> _What you are asked to do_
From first line to last, output the records below exactly.
===============
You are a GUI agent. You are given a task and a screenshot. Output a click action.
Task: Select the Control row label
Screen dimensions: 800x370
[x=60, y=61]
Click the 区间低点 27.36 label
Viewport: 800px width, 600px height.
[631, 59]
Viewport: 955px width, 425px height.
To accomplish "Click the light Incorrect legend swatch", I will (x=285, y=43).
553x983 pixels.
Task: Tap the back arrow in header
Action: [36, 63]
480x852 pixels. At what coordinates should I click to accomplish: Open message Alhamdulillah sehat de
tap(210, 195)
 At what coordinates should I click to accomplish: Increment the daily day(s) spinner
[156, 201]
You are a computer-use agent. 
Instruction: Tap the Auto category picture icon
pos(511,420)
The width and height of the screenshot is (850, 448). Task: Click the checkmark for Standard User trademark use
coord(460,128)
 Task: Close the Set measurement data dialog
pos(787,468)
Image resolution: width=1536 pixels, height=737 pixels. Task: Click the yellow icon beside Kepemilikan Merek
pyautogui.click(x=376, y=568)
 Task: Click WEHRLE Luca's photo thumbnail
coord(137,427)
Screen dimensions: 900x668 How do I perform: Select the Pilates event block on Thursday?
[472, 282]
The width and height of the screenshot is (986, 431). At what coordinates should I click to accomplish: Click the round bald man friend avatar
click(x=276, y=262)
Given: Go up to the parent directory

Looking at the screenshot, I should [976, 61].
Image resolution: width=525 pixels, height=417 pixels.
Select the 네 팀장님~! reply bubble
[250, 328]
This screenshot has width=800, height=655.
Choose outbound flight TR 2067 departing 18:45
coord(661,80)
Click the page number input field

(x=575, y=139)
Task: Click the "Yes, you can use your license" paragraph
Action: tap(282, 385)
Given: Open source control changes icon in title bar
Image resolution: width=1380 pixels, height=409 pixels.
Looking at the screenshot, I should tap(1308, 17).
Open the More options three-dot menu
===============
> _Response to the task_
You are a GUI agent. You are given a task and a screenshot. Output a click action.
Task: Select the Control row label
Screen dimensions: 800x370
[x=60, y=61]
Click the 区间低点 27.36 label
Viewport: 800px width, 600px height.
[631, 59]
Viewport: 955px width, 425px height.
To accomplish "Click the light Incorrect legend swatch", I will (x=285, y=43).
553x983 pixels.
Task: Tap the back arrow in header
Action: [36, 63]
480x852 pixels. At what coordinates should I click to accomplish: Open message Alhamdulillah sehat de
tap(210, 195)
 At what coordinates should I click to accomplish: Increment the daily day(s) spinner
[156, 201]
You are a computer-use agent. 
Instruction: Tap the Auto category picture icon
pos(511,420)
The width and height of the screenshot is (850, 448). Task: Click the checkmark for Standard User trademark use
coord(460,128)
 Task: Close the Set measurement data dialog
pos(787,468)
Image resolution: width=1536 pixels, height=737 pixels. Task: Click the yellow icon beside Kepemilikan Merek
pyautogui.click(x=376, y=568)
 Task: Click WEHRLE Luca's photo thumbnail
coord(137,427)
Screen dimensions: 900x668 How do I perform: Select the Pilates event block on Thursday?
[472, 282]
The width and height of the screenshot is (986, 431). At what coordinates should I click to accomplish: Click the round bald man friend avatar
click(x=276, y=262)
Given: Go up to the parent directory

Looking at the screenshot, I should [976, 61].
Image resolution: width=525 pixels, height=417 pixels.
Select the 네 팀장님~! reply bubble
[250, 328]
This screenshot has width=800, height=655.
Choose outbound flight TR 2067 departing 18:45
coord(661,80)
Click the page number input field

(x=575, y=139)
Task: Click the "Yes, you can use your license" paragraph
Action: tap(282, 385)
Given: Open source control changes icon in title bar
Image resolution: width=1380 pixels, height=409 pixels.
Looking at the screenshot, I should tap(1308, 17).
Open the More options three-dot menu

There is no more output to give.